#### [GIVEN EXERCISE 1]
Can you condense the paragraph in the financial statement notes beginning "The limited partnership consists of" into a brief list that keeps its main facts?

#### [EXTRACT]
>>>>>

Note D - This note, which was part of the purchase consideration for NSR,
is due to the limited partner as under Note C and is comprised of twenty-
four $100,000 notes and one $125,000 note, all notes have the same terms
and conditions.  The interest rate on these notes is 8% per annum.  Interest
only payments for all notes will be paid through November 1, 2004.
Thereafter principal and interest payments will be made in 96 monthly
installments, with the unpaid principal balance and accrued interest being
due on November 1, 2012.

                                                                          16


                               PSR Nurses Ltd.

                        Notes to Financial Statements
- ----------------------------------------------------------------------------

Note E - This note serves as a line of credit for the Partnership and is
due to a limited partner, who is also a principal in the entity that holds the
general partner interests.  The interest rate for this note is 12% per
annum.  The note is payable on demand.

Future maturities of the notes payable are as follows:

Year ended September 30,              Amount
- --------------------------------------------

2004                          $    2,744,437
2005                                 247,095
2006                                 266,863
2007                                 288,212
2008                                 311,269
Thereafter		           1,379,118
                              --------------
                              $    5,236,994
                              ==============
7. Partners' Capital

The limited partnership consists of a general partner and three classes of
limited partners.  The general partner owns 1 unit of general partner units
of the partnership.  Class A limited partners own 22 units of Class A
limited partner units.  Class B limited partners own 62.625 units of Class
B limited partner units.  Class C limited partners own 14.275 units of
Class C limited partner units.  The preferences, rights and ownership
obligations associated with each class of units owned is described in the
partnership agreement and generally states that the Class A partners
receive a preference on any distributions until their initial capital is
returned.  During the first 36 months, the Class C partners are excluded
from any distribution allocation. Thereafter, distributions are made based
on total partner units for all partners.

<<<<<

#### [GIVEN DATA]
>>>>>

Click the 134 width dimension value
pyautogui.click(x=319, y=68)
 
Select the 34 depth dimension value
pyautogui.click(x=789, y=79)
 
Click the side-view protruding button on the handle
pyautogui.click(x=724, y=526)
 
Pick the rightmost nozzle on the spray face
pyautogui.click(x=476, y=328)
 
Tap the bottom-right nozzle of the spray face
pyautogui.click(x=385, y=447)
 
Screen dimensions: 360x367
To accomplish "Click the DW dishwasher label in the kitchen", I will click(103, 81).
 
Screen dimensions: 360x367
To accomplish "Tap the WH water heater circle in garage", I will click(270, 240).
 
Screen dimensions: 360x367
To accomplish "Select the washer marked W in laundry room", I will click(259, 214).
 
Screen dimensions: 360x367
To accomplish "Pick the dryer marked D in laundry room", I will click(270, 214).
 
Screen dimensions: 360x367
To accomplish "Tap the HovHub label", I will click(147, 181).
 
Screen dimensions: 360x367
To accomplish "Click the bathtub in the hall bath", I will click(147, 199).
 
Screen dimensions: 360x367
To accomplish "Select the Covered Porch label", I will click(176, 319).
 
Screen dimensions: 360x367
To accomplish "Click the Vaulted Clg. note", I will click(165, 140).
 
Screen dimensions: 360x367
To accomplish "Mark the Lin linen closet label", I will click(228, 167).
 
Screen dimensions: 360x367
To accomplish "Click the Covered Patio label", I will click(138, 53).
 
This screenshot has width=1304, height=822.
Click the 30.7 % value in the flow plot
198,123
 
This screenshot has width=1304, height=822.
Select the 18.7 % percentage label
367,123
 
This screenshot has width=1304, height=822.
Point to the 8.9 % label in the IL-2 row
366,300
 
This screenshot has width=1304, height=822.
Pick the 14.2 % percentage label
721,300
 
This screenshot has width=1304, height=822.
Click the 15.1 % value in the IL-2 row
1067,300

<<<<<

#### [GIVEN EXERCISE 2]
Will you write out, exactly as they stand, the lines of the records in the part that opens with the line containing "Click the side-view" and closes with the line containing "pyautogui.click(x=385, y=447)"?

#### [CORRECT RESPONSE 1]
- The partnership has one general partner and three classes of limited partners.
- The general partner owns 1 general partner unit.
- Class A limited partners own 22 units, Class B own 62.625 units, and Class C own 14.275 units.
- The partnership agreement describes each class's preferences, rights and ownership obligations.
- Class A partners receive a preference on any distributions until their initial capital is returned.
- Class C partners are excluded from distribution allocations for the first 36 months.
- After that, distributions are based on total partner units for all partners.

#### [CORRECT RESPONSE 2]
Click the side-view protruding button on the handle
pyautogui.click(x=724, y=526)
 
Pick the rightmost nozzle on the spray face
pyautogui.click(x=476, y=328)
 
Tap the bottom-right nozzle of the spray face
pyautogui.click(x=385, y=447)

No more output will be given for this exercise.